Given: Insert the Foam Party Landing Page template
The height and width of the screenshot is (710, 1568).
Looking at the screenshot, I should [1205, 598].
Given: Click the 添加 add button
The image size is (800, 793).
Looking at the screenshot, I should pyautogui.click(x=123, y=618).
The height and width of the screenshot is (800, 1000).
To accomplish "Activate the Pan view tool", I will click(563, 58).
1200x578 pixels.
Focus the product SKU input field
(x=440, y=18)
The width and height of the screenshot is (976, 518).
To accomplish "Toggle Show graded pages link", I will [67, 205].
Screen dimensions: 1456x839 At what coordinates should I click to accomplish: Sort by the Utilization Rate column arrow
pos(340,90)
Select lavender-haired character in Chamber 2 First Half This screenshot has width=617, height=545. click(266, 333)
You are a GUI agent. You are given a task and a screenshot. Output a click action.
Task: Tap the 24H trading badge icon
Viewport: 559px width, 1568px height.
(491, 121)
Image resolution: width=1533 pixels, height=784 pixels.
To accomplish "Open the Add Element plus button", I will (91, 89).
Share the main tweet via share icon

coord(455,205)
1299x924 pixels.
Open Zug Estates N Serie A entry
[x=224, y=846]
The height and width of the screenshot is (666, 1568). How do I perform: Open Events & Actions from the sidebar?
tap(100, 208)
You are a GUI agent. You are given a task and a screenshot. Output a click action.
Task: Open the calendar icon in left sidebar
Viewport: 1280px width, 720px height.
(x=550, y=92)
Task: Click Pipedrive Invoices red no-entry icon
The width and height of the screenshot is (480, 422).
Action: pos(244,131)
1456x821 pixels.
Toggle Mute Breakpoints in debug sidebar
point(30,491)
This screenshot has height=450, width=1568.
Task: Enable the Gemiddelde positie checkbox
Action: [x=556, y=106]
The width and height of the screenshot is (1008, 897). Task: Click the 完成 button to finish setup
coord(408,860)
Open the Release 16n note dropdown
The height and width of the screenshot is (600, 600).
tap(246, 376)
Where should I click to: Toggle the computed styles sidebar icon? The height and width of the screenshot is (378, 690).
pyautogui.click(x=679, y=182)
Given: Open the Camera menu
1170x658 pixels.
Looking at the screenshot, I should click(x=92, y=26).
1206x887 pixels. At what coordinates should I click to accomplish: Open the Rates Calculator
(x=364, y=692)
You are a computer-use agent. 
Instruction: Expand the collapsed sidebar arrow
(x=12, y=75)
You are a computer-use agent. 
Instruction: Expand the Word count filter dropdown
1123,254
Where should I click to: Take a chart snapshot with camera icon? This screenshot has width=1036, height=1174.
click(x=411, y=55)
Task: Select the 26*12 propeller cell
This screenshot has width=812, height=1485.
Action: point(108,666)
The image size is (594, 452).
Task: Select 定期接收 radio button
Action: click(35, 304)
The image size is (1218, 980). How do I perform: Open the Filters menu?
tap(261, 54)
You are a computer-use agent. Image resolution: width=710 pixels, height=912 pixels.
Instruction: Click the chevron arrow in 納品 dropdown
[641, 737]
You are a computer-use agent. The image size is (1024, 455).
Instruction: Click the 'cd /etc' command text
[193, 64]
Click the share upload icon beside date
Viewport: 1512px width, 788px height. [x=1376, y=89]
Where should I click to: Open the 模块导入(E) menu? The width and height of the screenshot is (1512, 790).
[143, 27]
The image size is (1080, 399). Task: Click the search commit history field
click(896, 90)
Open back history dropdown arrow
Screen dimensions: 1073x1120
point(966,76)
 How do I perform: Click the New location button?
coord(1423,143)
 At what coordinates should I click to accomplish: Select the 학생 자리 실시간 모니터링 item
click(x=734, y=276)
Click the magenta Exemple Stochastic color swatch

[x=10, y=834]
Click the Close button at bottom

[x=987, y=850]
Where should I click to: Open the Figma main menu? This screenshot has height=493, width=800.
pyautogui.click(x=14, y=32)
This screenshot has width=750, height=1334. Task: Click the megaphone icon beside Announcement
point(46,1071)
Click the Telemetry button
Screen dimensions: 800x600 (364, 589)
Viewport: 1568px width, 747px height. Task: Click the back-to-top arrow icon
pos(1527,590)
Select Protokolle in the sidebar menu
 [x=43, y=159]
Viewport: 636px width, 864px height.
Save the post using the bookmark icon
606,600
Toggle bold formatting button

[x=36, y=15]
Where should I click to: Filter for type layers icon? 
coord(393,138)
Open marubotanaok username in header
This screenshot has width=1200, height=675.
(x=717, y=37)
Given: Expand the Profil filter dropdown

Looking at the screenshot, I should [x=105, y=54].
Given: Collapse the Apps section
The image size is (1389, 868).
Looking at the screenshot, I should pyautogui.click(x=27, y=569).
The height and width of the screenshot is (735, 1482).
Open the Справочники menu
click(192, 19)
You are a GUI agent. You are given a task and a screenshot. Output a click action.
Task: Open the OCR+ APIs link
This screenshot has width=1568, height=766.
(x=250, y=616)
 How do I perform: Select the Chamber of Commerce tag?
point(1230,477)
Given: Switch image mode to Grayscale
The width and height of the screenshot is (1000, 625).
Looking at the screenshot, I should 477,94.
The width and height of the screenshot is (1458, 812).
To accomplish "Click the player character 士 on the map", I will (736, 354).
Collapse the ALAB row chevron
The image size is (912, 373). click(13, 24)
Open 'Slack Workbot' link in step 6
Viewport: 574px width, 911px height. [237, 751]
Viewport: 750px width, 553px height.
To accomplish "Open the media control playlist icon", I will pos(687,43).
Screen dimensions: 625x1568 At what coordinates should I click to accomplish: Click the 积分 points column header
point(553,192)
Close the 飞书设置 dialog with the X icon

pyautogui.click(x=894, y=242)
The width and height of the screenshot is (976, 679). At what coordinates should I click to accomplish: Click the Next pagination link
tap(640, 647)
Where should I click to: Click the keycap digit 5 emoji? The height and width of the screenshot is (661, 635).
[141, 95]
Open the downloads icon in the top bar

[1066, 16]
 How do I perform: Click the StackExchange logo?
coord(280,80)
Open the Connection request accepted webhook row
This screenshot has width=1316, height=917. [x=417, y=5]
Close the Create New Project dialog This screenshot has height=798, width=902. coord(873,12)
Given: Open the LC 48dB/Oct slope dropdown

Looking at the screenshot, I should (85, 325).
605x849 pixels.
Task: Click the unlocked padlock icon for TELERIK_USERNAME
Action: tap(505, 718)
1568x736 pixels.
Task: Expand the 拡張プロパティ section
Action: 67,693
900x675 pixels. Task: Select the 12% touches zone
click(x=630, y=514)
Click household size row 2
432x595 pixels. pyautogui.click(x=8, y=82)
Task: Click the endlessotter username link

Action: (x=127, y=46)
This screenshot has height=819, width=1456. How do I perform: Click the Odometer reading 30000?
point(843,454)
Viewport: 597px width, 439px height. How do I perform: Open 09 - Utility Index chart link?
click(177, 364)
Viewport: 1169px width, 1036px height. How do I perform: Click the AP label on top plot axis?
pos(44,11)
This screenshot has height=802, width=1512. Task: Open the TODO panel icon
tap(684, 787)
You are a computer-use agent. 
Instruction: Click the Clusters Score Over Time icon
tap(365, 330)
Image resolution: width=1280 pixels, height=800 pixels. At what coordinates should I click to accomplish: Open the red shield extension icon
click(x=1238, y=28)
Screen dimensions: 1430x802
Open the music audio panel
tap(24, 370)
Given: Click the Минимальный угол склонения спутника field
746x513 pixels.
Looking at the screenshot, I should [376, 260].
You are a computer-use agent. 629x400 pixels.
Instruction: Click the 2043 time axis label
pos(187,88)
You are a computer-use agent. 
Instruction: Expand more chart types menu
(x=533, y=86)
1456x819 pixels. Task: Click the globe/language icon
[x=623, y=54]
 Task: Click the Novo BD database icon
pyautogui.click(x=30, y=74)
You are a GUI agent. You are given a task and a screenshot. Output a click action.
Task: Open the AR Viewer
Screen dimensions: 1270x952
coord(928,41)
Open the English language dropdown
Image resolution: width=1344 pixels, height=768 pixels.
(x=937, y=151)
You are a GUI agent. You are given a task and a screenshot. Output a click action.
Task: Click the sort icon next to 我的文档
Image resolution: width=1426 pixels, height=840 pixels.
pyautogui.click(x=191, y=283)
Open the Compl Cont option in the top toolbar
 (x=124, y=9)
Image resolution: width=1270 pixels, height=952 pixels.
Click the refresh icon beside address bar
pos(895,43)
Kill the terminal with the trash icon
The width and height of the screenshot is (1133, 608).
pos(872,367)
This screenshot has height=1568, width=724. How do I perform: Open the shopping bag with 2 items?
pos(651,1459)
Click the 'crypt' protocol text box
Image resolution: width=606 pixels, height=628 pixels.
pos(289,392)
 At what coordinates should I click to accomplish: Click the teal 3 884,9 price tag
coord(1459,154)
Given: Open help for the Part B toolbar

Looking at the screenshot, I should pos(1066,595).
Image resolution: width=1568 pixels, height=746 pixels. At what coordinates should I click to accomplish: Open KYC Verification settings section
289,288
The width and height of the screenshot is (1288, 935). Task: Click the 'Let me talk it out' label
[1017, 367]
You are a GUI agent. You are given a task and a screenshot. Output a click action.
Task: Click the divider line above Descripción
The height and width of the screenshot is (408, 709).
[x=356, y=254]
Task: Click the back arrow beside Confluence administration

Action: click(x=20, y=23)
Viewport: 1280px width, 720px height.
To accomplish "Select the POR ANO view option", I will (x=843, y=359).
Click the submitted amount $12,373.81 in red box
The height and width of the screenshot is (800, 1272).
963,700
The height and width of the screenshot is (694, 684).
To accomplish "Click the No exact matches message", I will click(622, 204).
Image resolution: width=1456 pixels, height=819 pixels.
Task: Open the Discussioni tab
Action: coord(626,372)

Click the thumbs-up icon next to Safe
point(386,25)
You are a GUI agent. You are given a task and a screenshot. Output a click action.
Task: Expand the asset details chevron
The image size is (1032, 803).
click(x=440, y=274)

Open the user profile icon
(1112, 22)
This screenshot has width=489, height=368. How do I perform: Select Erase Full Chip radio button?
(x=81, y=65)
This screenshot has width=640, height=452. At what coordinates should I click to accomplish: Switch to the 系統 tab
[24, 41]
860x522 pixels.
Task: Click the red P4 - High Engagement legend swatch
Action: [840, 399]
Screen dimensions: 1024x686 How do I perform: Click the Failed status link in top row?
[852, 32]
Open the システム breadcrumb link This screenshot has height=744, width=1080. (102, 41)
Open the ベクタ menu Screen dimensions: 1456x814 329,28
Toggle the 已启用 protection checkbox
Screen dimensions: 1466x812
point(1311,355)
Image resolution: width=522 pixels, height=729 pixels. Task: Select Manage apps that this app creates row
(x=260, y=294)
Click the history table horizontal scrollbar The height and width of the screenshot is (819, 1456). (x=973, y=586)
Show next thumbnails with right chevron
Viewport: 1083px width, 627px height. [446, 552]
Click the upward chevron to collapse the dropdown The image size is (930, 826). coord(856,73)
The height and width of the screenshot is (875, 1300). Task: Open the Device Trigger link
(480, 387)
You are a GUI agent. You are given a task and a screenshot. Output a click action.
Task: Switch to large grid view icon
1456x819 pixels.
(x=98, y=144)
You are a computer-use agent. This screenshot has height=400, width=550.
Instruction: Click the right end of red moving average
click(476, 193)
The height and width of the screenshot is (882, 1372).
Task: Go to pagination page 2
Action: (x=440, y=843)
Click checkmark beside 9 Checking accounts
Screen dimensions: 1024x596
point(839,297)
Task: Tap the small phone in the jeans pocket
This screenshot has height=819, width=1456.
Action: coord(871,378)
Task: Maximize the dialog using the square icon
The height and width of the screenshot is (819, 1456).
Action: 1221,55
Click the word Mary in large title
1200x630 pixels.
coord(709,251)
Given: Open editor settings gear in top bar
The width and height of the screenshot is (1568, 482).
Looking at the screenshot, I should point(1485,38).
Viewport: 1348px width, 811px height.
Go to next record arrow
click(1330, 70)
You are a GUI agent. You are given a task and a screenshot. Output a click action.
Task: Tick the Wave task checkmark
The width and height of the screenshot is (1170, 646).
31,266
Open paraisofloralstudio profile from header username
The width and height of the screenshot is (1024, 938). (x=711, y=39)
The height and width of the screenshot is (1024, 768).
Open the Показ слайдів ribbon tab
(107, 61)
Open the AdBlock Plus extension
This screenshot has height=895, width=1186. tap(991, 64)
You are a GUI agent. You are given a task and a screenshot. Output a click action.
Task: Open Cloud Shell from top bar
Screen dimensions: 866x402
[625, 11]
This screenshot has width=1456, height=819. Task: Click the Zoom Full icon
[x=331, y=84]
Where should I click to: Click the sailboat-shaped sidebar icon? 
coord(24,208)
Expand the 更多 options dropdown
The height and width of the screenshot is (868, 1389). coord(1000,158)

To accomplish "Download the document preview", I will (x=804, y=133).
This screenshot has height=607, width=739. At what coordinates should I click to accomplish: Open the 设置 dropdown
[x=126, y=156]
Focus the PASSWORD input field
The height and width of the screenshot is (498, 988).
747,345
---*---
**GIVEN TASK**
Change "Instruction" to "Command" in the stretch of material from the line containing "You are a computer-use agent. 629x400 pixels." through the line containing "pos(872,367)", and give those lines back with nothing else altered.

**TASK SOLUTION**
You are a computer-use agent. 629x400 pixels.
Command: Click the 2043 time axis label
pos(187,88)
You are a computer-use agent. 
Command: Expand more chart types menu
(x=533, y=86)
1456x819 pixels. Task: Click the globe/language icon
[x=623, y=54]
 Task: Click the Novo BD database icon
pyautogui.click(x=30, y=74)
You are a GUI agent. You are given a task and a screenshot. Output a click action.
Task: Open the AR Viewer
Screen dimensions: 1270x952
coord(928,41)
Open the English language dropdown
Image resolution: width=1344 pixels, height=768 pixels.
(x=937, y=151)
You are a GUI agent. You are given a task and a screenshot. Output a click action.
Task: Click the sort icon next to 我的文档
Image resolution: width=1426 pixels, height=840 pixels.
pyautogui.click(x=191, y=283)
Open the Compl Cont option in the top toolbar
 (x=124, y=9)
Image resolution: width=1270 pixels, height=952 pixels.
Click the refresh icon beside address bar
pos(895,43)
Kill the terminal with the trash icon
The width and height of the screenshot is (1133, 608).
pos(872,367)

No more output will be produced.